A Oaxacan fiesta with a mariachi band:

The mural below shows some famous people from Oaxaca, with the Aztec name for Oaxaca in the middle. Supposedly the Spanish found it too difficult to pronounce "Huaxyacac" and changed it to Oaxaca. The woman in the center of this mural is the late Mazatec wise woman and poet Maria Sabina (1894-1985). The Mazatec is another of the 16 different indigenous people in Oaxaca. Below her is a depiction of some of the famous hallucinogenic mushrooms that she used in her sacred healing mushroom ceremonies, called veladas. She allowed several westerners to participate in her ceremonies in the 1950s and 1960s and thus inadvertently contributed to the popularization of hallucinogenic mushrooms among westerners.
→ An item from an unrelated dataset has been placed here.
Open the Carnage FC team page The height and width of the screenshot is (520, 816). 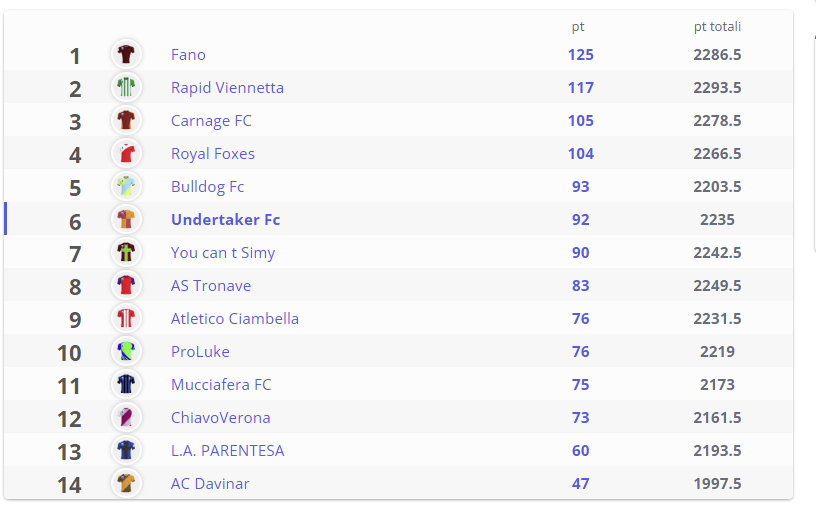[211, 121]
Our tentative identification of some of the others: Benito Juarez (number two from the right) was the first and only Mexican President of indigenous descent and served from 1858 until his death in office in 1872. Porfirio Díaz (the leftmost one) is a figure of controversy in Mexico — both hero and villain. He started out as a war hero from the French intervention in the 1860s and a strong opposition to Mexican presidents being re-elected several times. He seized the presidency through a coup and then gradually changed his mind about re-election, ending up holding office for a total of about 30 years distributed over three different periods from 1876 to 1911. Towards the end of his "reign", his increasing unpopularity led to unrest and eventually an armed rebellion ousted him from power and started the Mexican revolution.